----- Alıntı metin -----

11 Ocak 2016 Pazartesi

Müstakbel eşimi incitip üzüyorsunuz

Tarkan Tevetoğlu bu yıl içinde evlilik planları kurduğu Pınar Dilek hakkında çıkan haberlere böyle tepki gösterdi. Yeni yılın ilk bombasını patlatan isim 2016 yılında evleneceğini açıklayan Tarkan Tevetoğlu oldu. Almanya’da yaşayan Pınar Dilek’le evleneceğini açıklayan Tarkan o zamandan bu yana magazin gündemini meşgul etmeye devam ediyor.
Özellikle de müstakbel eşiyle ve onun ailesiyle ilgili haberler adeta çığ gibi arttı. Yaşananlar üzerine bir açıklama yapma gereği duyan Megastar, Pınar Dilek’in üzerine çok gidilmemesi gerektiğini söylerken şu satırları kaleme aldı.
Tarkan bu sözlerle içini döktü:
Medya ve toplumların acımasız merceği altında yaşamak nasıl bir bilir misiniz?
Her gün hakkımda yazılan, çizilen, söylenen asılsız haberlerin karşısında susmanın ağır yükünü taşıyabilir misiniz?
Hiç empati yapıp anlamaya çalıştınız mı?
Bana bahşedilen yeteneğimi paylaşıyor olmam sizlerde bir aidiyet duygusu mu yarattı ki hayatıma ve mahremiyetime bu denli müdahilsiniz?
En insani hakkım olan özel hayatıma saygıyı gözden çıkarmak mıdır şöhretin bedeli?
Evlilik kararı aldığım haberlerinin kamuoyuna yansıdığı günden bu yana, hem benimle ilgili hem de eşim, hayat arkadaşım olacak Pınar Dilek’le ilgili gerek basında, gerekse sosyal medyada söylenenler, yapılan yorumlar yakışık almakta mıdır?
Bir insanı iftira ve yalanlarla lekelemeye, kirletmeye çalışmak bu kadar kolay mıdır?
Hiç tanımadığınız bir insanı böylesi incitici yalanlarla tanımlayıp üzmeniz reva mıdır?

----- Kayıtlar -----

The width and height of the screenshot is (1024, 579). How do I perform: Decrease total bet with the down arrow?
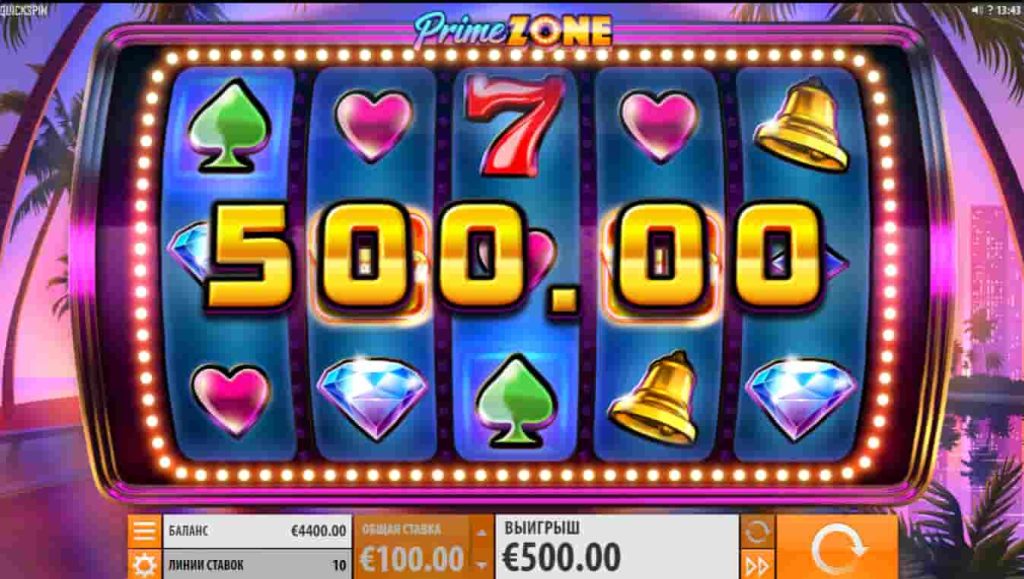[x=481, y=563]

-----
----- Kayıtlar -----

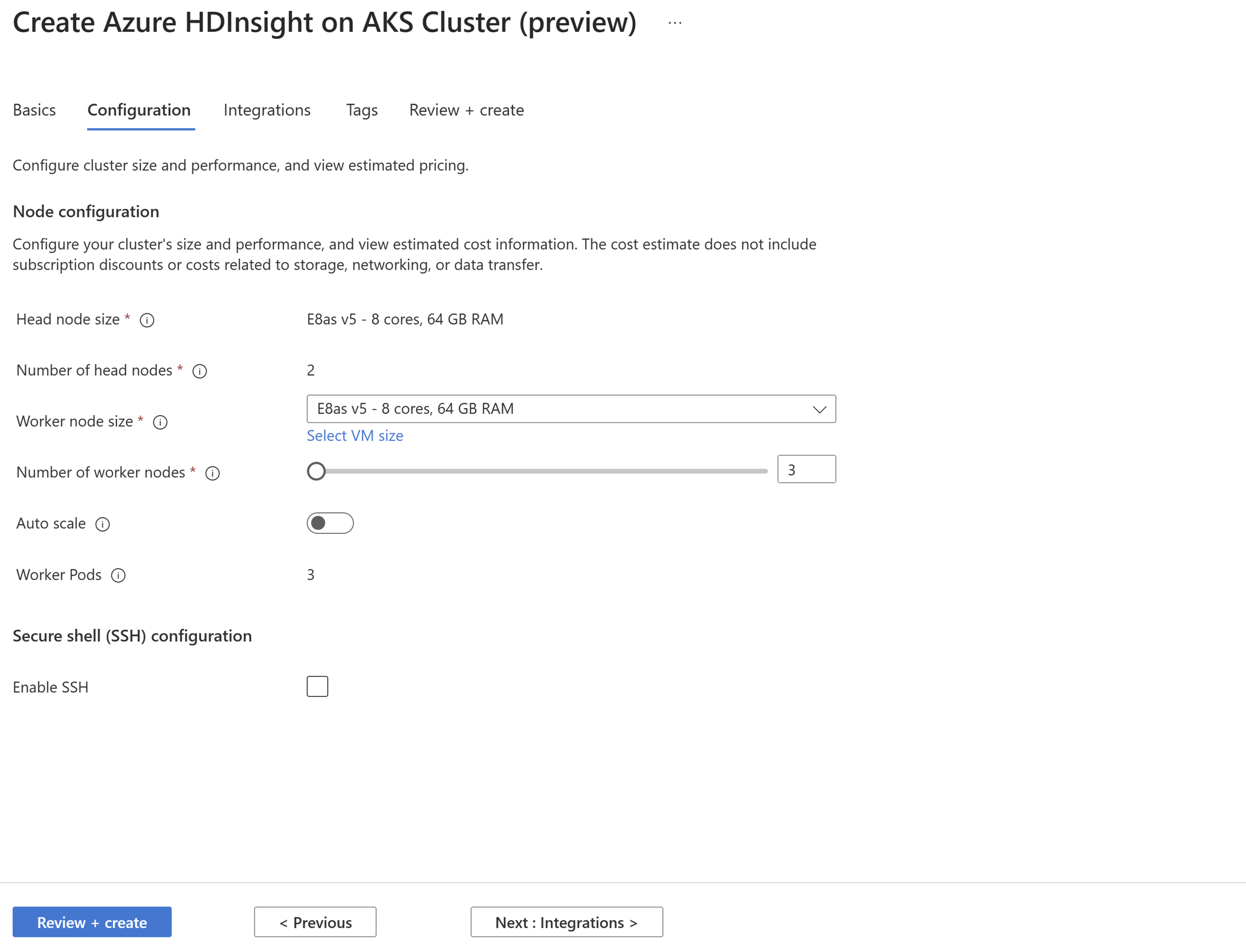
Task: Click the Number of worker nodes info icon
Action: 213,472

-----

[Yönerge 1]:
Tarkan haberine göre aşağıdakileri yanıtlayın:
(a) Pınar Dilek hangi ülkede yaşıyor?
(b) Tarkan hangi yılda evleneceğini açıkladı?
(c) Haberde Tarkan'a hangi lakapla değiniliyor?
[Yönerge 2]:
Aşağıdaki ifadeler Tarkan haberiyle uyuşuyor mu? Her biri için evet ya da hayır deyin ve haberden belirleyici sözleri alıntılayın.
(a) Müstakbel eşiyle ilgili haberler zamanla azaldı.
(b) Tarkan, Pınar Dilek'in üzerine çok gidilmemesi gerektiğini söyledi.
(c) Pınar Dilek Türkiye'de yaşıyor.
[Yönerge 3]:
Tarkan haberini son cümleden itibaren devam ettirin.
Öğeler bu iş için gerekli değil.

[Cevap 1]:
(a) Almanya'da.
(b) 2016 yılında.
(c) Megastar.

[Cevap 2]:
(a) Hayır: "Özellikle de müstakbel eşiyle ve onun ailesiyle ilgili haberler adeta çığ gibi arttı."
(b) Evet: "Pınar Dilek’in üzerine çok gidilmemesi gerektiğini söylerken şu satırları kaleme aldı."
(c) Hayır: "Almanya’da yaşayan Pınar Dilek’le evleneceğini açıklayan Tarkan"

[Cevap 3]:
Bu, her şey bir yana, en başta kendisine sonra da bana yapılan bir ayıp ve saygısızlık değil midir?
Onun da bir kalbinin, onurunun olduğunu, hem kendisinin hem ailesinin üzülebileceğini hiç düşünmez misiniz?
Bir başkasının gözyaşına sebep olacak iftiralarla, gönül kırıcı yalanlarla reyting yapmak nasıl bir habercilik anlayışıdır?
Bu asılsız haberleri okuyup onlara itimat eden, yangına körükle giden insanların yüreğinde sağduyu ve merhametten de eser kalmadı mı yoksa?
Demokrasi (!) adı altında yaşadığımız bu ülkede şöhretli insanlara yapılan bu haksızlık da insan haklarının bir ihlali değil midir?
Özel hayata müdahalenin bir sınırı olmalıdır.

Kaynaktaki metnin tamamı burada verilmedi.